Imports: Carbon Emissions

(asked on 7th December 2020) - View Source

Question to the Department for Business, Energy and Industrial Strategy:

To ask the Secretary of State for Business, Energy and Industrial Strategy, what plans he has in place to report carbon emissions embedded in imports when reporting UK carbon emissions statistics.


Answered by
Kwasi Kwarteng Portrait
Kwasi Kwarteng
This question was answered on 10th December 2020

The UK follows the agreed international approach for estimating and reporting greenhouse gas emissions under the UN Framework Convention on Climate Change and the Kyoto Protocol, which is for countries to report the emissions produced within their territories.

The Climate Change Act defines UK emissions as being those of greenhouse gases from sources within the UK, consistent with international reporting practice.

There is no internationally agreed approach to measuring consumption emissions.

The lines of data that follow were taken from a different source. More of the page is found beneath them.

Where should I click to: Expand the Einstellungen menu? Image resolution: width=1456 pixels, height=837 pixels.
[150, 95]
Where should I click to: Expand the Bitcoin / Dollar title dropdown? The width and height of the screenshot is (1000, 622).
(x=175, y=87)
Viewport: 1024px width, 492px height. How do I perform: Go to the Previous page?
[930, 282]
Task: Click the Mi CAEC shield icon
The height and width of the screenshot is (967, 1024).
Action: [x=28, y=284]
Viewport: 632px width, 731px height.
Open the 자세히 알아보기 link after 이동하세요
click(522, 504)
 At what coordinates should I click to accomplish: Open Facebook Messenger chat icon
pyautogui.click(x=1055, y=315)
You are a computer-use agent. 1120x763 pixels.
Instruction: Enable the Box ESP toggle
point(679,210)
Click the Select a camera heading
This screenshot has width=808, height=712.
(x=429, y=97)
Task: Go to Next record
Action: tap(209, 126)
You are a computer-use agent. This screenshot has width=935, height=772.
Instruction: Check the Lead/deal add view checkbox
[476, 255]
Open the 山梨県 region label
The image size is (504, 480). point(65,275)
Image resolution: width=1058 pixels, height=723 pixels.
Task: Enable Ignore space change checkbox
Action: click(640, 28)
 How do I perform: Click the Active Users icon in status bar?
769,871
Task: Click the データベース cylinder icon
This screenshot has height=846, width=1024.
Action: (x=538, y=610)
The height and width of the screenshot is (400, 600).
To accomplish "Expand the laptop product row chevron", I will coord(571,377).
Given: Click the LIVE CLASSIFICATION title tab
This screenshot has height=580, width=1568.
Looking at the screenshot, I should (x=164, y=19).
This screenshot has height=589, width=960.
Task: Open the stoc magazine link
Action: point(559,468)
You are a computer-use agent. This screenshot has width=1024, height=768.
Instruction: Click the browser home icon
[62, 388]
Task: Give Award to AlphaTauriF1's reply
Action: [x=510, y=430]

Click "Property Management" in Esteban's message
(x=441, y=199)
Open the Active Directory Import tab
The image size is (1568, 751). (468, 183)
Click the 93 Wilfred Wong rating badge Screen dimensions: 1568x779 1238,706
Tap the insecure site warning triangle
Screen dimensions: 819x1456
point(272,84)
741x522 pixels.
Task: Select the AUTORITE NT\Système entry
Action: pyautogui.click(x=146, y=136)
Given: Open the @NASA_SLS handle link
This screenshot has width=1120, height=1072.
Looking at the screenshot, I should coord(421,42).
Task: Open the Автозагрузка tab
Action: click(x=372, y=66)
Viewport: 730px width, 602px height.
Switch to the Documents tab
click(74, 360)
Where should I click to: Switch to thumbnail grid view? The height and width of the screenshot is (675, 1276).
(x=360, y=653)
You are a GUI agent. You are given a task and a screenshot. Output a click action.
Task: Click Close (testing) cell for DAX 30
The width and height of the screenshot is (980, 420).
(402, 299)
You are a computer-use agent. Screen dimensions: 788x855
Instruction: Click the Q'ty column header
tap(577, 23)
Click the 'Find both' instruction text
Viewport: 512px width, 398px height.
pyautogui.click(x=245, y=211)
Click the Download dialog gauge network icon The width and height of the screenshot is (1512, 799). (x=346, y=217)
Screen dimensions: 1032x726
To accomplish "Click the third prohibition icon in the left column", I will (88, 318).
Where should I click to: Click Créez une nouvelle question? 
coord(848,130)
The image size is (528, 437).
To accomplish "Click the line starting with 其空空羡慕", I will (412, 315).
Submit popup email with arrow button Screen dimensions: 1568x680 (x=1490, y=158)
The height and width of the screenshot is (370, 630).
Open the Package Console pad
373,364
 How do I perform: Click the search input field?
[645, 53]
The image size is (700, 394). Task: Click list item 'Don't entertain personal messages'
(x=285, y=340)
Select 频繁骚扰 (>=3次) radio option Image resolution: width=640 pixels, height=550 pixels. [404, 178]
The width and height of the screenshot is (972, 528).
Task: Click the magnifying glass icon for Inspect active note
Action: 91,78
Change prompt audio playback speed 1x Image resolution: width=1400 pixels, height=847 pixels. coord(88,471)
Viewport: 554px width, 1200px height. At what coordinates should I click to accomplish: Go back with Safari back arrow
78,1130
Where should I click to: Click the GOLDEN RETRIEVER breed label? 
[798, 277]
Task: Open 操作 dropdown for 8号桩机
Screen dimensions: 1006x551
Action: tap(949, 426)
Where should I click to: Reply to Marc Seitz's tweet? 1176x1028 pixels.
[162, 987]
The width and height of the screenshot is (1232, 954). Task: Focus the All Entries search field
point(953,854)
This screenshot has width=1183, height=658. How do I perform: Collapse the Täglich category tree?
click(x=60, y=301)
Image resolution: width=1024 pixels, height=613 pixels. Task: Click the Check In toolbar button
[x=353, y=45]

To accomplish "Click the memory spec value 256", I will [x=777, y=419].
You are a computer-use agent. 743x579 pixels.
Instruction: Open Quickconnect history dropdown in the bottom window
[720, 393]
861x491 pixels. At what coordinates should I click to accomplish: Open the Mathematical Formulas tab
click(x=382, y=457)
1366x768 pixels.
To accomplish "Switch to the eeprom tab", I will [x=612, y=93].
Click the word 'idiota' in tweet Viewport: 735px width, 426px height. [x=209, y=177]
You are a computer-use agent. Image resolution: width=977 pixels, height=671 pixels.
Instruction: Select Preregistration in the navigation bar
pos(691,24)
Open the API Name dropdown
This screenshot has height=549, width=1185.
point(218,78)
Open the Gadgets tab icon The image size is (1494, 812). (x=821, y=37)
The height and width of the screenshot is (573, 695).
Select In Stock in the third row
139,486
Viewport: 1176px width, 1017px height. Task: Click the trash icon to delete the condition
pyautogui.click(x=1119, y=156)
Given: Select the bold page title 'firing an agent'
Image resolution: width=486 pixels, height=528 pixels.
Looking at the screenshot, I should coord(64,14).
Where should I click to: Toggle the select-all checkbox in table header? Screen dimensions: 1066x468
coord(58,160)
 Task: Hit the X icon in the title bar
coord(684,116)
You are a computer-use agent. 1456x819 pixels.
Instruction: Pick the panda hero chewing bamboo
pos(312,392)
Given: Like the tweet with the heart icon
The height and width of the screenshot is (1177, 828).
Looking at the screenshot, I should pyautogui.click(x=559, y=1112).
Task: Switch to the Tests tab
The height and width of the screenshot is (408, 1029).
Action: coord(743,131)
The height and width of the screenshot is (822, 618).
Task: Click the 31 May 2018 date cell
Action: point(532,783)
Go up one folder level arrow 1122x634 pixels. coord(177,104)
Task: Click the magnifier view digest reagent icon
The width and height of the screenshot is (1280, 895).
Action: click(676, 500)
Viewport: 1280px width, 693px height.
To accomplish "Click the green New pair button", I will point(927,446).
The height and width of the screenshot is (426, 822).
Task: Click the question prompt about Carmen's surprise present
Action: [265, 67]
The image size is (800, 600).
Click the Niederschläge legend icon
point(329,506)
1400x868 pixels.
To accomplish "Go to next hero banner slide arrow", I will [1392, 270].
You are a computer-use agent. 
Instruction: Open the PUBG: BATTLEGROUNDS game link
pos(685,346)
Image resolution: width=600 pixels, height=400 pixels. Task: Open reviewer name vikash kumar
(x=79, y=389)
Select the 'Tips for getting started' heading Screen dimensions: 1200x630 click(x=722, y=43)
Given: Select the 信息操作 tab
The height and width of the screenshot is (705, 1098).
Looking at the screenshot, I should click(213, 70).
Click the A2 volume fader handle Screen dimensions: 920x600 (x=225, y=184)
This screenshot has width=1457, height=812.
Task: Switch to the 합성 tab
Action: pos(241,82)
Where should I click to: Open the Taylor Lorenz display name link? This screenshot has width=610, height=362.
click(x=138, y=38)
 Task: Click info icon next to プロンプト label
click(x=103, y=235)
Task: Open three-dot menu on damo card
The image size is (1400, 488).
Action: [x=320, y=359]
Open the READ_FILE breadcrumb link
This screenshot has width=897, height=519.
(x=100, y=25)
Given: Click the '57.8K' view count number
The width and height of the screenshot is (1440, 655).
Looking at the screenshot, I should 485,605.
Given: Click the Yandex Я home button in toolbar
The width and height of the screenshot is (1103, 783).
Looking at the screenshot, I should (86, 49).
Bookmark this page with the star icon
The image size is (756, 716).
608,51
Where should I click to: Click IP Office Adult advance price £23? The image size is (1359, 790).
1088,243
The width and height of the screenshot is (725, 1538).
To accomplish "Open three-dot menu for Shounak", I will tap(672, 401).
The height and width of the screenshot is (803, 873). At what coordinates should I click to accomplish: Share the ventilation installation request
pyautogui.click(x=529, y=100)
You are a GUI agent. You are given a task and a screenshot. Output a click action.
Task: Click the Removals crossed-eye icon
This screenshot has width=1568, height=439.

Estimates of imported emissions in particular are associated with greater levels of uncertainty than estimates of UK-based territorial emissions. These emissions do not, therefore, include emissions from the manufacture of goods imported into the UK, which are reported in the country of manufacture, as this would risk double counting. Accounting for emissions produced within each country’s own border in line with international accounting standards, therefore allows for direct comparison of the UK’s emissions with other countries.

Nevertheless, the UK is at the forefront of measuring consumption emissions with statistics published annually and policies developed to reduce emissions. Emissions on a consumption basis (i.e. including emissions embedded in imports) fell by 21 per cent between 2007 and 2017, and by 3 per cent between 2016 and 2017.